How FP&A Process Improvement Can Unlock Nonprofit Transformation
Nonprofits that invest just a bit of time and energy into leveling up their processes find the benefits ripple across the organization.
Nonprofits that invest just a bit of time and energy into leveling up their processes find the benefits ripple across the organization.
People. Product. Process. Nonprofit leaders know that you need all three in place to really drive success on a worthwhile initiative. Yet when it comes to nonprofits’ finance departments, many teams are saddled with out-of-date and cumbersome processes. FP&A professionals at nonprofit organizations are tasked with juggling multiple funding sources and reporting requirements while trying to deliver maximum ROI with less sophisticated tools and resources. That’s a tall—if not impossible—order.
The good news: Transformation is possible. Nonprofits that invest just a bit of time and energy into leveling up their processes find the benefits ripple across the organization. Stronger cross-team collaboration. More agility to seize marketplace opportunities and skirt risks. Streamlined reporting and presentations, which frees up FP&A pros to focus more time on high-level strategic work. Ready to unlock the full potential of your nonprofit’s finance team?
From tracking multiple funding sources to generating frequent board reports, nonprofit teams can be stretched incredibly thin. Yet, with legacy financial tools and static spreadsheets, the finance team is often the only group that can answer budget queries, run reports, or set up scenarios. That creates drag across the organization, as other stakeholders must choose between waiting days for an answer or charging forward with the dated info they have on hand.
Instead of letting one department take the brunt of financial queries, consider a cloud-based tool that’s fast, easy, and powerful enough to use that everyone at the nonprofit can buy in. With Workday Adaptive Planning, for instance, you can allow team members to access relevant budget data (while protecting sensitive info and tracking any changes, to make sure typos don’t derail the org). That leaves nonfinance budget owners feeling empowered but not overwhelmed, and it frees up your FP&A pros for more strategic tasks. Win-win!
A robust, accurate, and up-to-date forecast can make or break many initiatives. Yet, for many nonprofits, creating the annual forecast is a months-long, time-intensive endeavor. Gathering the info requires multiple emails or requests across the organization, and data must be ticked, tied, and verified to make sure that errant info won’t derail the outlook. And after all of that effort—before the ink has even dried!—the forecast is out of date.
By definition, rolling forecasts are more timely and more accurate. When market conditions change, an unexpected grant comes through, or a key initiative wraps early, the finance team isn’t stuck with a cumbersome, static spreadsheet. Instead, they can tweak the next rolling forecast and deliver decision-makers the most up-to-date and valuable picture of where the nonprofit is financially and where it’s heading.

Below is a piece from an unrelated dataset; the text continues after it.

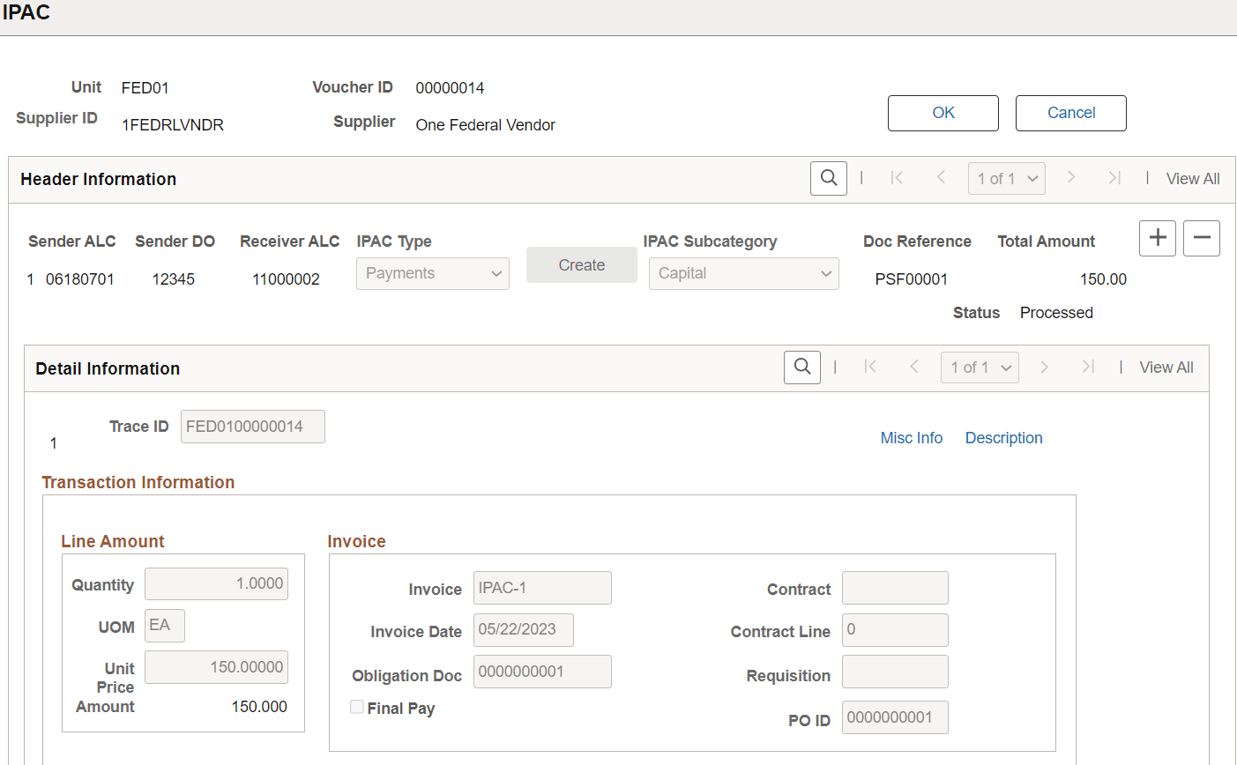
Task: Open the IPAC Type dropdown
Action: [432, 273]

When one nonprofit switched to Adaptive Insights, leaders initially hoped to shave a bit of time off the usual three months it took to generate a budget and forecast. Instead, they slashed the time requirements by more than 50 percent.
Pop quiz: How many databases does your nonprofit use? I’d hazard a guess that it’s more than a handful. From grant-tracking and donor management to mailing lists and financial metrics, many nonprofits are awash in data. Yet often, that valuable info is stuck in silos, barely or rarely speaking to each other. That means limited insights and also precious time wasted gathering or updating info across multiple data sources. And when there’s a data discrepancy, rooting out the error can be an even more tedious task.
A single source of truth can be transformative for nonprofits. With a cloud-based solution, data can be updated across multiple platforms in real time and accessed by multiple users. That means the team no longer has to worry about stale or error-laced databases, and can stop wasting time on manual aggregation and verification. For some nonprofits, that means a real cost savings from having fewer FP&A professionals dedicated to time-intensive manual tasks. For others, that means the finance team can devote that freed-up time to strategic analysis—not just reporting out numbers, but putting them into context for nonprofit leaders.
There’s no question that people and products are vital to nonprofits. But too often the emphasis is only on what’s to be accomplished and by whom. The why matters just as much. And investing in process improvement can transform how nonprofits work—and the impact they’re able to make.